Stretching from Sambian peninsula in the South to Lithuanian port city of Klaipėda in the North, Curonian Spit is a narrow (400 meters wide at it's narrowest point and 4 km wide at it's widest) peninsula separating the Baltic Sea from Curonian Lagoon. The northern part of the peninsula (52 km) belongs to Lithuania, while the southern park is in Kaliningrad Oblast in Russia. It is UNESCO World heritage site from 2000 and has a status of national park in both countries.
The entire spit was under German rule from circa 13th century till First World War. While fishing was the major occupation of spit's inhabitants in medieval ages, the tourism flourished in an area since the start of 20th century.

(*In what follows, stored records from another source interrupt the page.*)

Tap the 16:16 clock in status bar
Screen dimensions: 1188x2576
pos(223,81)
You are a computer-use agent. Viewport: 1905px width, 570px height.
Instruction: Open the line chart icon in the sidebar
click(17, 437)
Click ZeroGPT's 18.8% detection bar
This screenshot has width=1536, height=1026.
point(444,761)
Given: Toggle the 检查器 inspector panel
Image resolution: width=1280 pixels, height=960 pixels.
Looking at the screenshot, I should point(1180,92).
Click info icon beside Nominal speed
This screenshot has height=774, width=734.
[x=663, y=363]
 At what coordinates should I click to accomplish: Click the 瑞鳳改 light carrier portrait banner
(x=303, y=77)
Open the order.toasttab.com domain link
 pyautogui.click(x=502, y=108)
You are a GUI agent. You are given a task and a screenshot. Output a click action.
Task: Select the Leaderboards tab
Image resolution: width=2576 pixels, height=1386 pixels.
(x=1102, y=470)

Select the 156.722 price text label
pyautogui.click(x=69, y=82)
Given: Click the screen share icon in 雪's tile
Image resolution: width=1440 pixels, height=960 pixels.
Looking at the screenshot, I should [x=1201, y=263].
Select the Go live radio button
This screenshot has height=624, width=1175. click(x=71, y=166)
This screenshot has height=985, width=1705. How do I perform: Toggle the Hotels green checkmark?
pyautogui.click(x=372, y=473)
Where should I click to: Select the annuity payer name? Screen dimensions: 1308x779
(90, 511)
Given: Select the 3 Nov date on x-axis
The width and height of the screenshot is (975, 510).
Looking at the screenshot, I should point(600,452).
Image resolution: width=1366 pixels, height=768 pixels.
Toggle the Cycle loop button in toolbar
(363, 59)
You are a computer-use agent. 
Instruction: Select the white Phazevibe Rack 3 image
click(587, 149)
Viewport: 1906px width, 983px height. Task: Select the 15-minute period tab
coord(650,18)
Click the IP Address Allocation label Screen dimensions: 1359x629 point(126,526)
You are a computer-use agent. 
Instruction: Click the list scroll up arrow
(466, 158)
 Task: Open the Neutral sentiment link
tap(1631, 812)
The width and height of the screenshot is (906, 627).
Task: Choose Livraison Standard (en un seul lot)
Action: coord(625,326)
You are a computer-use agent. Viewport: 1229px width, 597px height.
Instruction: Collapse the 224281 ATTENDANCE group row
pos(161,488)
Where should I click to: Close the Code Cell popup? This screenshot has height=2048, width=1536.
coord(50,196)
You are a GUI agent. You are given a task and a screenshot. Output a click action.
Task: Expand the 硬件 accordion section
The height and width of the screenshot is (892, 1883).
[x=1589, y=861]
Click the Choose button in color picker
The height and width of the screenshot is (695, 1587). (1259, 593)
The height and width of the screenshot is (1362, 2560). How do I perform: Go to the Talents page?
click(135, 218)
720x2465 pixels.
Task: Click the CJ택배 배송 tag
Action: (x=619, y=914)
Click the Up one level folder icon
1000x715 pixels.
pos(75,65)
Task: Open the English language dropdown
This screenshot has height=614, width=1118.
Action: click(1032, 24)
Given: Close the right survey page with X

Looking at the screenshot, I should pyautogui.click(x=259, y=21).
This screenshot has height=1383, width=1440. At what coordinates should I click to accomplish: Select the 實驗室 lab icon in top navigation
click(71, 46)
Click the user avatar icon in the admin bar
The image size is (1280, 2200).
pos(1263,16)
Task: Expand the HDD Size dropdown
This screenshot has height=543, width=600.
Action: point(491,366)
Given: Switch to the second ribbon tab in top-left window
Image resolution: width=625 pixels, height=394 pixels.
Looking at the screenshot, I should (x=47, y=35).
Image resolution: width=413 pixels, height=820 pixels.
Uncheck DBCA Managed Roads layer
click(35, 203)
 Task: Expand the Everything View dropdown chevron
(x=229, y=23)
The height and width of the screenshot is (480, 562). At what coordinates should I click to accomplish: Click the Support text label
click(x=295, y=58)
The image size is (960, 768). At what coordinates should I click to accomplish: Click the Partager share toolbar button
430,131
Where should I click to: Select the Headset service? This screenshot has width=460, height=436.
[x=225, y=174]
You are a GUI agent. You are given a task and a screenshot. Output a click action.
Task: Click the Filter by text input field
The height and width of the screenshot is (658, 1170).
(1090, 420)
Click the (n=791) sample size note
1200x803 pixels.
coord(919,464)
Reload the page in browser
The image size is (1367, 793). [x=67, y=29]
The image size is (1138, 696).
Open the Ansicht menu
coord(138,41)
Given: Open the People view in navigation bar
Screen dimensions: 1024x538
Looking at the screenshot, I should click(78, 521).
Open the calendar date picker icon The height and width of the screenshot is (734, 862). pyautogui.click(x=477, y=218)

Curonian Spit contains largest drifting sand dunes in Europe. The highest of them rise up to 60 meters. The area is generally covered with forests, that constitute about 70 percent of land.
Flora and fauna
A car and a motorbike entering Neringa municipality that contains most of the spit on the Lithuanian side is charged an ecological fee (30 LTL in summer and 10 LTL during the rest of the year). Campers are charged 90 LTL in summer and 50 LTL during the rest of the year.
Also please note that entering some of the nature reserves is either limited or prohibited.
There is a single road running through the whole length of the spit and it is easy to access any part of the spit with car or motorbike. Bus services also exist. However, as the spit is divided by the border traveling the whole length of the spit may require visa and may be a bit time consuming.
The Lithuanian part of the spit has a bicycle path from the northern tip of the peninsula to the town of Nida near Russian border so more environmentally friendly way of traveling is also possible.
Curonian Spit offers some of the Europe's finest landscapes as well as cozy towns and villages. Two of the most impressive ranges of dunes are the Grey dunes (or the Dead dunes) north of the village of Pervalka and the range of dunes starting with Parnidžio dune just south of Nida and stretching into the Russia.